» **Task directions**
Pick out each line in the listing below that contains the string "resolution", and copy those lines.

[Stored items]
.....
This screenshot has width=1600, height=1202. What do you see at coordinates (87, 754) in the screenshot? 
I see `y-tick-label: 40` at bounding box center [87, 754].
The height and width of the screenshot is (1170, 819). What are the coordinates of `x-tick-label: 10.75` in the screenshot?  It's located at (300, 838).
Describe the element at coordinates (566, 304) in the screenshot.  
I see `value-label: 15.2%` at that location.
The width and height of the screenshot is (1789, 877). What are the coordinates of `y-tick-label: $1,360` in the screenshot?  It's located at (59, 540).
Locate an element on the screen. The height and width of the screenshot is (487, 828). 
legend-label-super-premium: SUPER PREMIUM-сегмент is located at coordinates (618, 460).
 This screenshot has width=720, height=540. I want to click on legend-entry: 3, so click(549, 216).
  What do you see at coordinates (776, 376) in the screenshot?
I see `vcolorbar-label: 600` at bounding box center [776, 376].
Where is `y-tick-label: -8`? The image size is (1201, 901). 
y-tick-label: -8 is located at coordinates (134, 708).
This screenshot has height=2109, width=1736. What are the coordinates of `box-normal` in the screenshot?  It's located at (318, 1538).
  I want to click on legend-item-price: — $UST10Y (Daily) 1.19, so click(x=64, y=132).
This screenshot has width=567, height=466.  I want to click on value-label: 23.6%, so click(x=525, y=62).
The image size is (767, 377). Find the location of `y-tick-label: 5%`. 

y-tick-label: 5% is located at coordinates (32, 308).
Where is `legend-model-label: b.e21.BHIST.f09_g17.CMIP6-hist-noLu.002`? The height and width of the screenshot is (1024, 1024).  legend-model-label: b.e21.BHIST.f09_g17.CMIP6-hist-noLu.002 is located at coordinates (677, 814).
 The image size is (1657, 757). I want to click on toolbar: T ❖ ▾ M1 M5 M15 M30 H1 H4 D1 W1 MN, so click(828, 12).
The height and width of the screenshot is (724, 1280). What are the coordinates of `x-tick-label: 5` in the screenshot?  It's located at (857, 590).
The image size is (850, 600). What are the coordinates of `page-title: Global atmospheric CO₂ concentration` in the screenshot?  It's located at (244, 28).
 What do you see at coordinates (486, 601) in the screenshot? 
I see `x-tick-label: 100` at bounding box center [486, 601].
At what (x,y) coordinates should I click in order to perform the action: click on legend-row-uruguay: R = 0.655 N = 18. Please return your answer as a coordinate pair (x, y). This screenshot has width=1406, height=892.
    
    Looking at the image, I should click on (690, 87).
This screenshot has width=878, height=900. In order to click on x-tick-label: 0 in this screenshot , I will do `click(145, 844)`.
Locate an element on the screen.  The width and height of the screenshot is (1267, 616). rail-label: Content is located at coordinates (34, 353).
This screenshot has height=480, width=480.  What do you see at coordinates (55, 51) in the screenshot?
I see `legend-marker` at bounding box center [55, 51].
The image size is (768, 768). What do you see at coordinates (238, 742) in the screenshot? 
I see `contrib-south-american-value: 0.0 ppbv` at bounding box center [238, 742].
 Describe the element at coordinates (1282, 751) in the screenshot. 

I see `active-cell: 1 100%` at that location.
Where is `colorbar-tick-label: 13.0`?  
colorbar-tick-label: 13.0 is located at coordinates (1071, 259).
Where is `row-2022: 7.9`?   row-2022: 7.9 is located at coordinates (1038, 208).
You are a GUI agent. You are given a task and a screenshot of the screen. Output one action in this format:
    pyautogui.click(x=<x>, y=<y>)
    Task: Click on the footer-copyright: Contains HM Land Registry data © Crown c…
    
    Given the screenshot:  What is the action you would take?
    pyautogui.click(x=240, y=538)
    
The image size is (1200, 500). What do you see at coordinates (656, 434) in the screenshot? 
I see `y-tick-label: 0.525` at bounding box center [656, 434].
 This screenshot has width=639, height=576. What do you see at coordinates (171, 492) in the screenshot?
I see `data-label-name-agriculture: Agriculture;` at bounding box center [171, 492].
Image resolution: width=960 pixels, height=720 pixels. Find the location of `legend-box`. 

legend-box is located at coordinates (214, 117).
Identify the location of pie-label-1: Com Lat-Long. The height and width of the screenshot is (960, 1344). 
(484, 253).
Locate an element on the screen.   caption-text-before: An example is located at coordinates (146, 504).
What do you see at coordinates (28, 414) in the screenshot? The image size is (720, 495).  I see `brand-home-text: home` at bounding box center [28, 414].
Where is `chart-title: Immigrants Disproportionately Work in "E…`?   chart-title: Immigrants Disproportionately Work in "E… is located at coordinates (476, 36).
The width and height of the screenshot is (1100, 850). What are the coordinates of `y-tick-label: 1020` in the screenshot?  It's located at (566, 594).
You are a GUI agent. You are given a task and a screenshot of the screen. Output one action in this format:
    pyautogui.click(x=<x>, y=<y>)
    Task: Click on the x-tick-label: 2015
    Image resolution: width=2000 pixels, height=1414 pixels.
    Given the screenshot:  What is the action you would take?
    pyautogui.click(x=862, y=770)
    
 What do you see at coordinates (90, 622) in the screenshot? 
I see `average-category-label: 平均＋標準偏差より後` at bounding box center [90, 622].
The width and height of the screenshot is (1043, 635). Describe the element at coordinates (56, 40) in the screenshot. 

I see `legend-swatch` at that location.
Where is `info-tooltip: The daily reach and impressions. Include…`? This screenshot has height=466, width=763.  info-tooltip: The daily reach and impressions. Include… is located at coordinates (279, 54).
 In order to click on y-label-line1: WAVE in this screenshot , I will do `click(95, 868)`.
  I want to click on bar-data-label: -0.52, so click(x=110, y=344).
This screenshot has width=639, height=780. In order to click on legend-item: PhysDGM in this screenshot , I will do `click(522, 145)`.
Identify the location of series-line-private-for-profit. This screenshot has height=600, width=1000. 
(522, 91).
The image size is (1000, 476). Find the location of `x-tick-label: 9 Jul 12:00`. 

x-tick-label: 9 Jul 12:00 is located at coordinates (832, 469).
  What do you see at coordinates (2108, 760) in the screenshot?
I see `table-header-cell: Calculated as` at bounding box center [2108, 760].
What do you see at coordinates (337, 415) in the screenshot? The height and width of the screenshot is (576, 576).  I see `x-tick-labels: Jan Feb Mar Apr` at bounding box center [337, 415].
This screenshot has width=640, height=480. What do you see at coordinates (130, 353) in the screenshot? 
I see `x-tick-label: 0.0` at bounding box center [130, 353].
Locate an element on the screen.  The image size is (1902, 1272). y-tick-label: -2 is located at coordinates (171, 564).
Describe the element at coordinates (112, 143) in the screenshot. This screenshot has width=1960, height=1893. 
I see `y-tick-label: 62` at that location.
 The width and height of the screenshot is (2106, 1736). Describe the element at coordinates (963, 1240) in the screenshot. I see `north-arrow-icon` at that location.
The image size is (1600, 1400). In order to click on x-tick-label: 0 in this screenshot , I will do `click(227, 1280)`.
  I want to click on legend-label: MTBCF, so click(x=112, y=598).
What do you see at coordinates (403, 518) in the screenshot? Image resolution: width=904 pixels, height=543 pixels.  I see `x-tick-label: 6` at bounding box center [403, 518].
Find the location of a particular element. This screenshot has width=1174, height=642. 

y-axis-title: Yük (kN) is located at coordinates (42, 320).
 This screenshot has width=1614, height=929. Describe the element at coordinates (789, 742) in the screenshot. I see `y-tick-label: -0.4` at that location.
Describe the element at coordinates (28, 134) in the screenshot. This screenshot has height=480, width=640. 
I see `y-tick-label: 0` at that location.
.....
» **Task response**
Image resolution: width=960 pixels, height=720 pixels. Find the location of `legend-box`. 
    Image resolution: width=2000 pixels, height=1414 pixels.
What do you see at coordinates (403, 518) in the screenshot? Image resolution: width=904 pixels, height=543 pixels.  I see `x-tick-label: 6` at bounding box center [403, 518].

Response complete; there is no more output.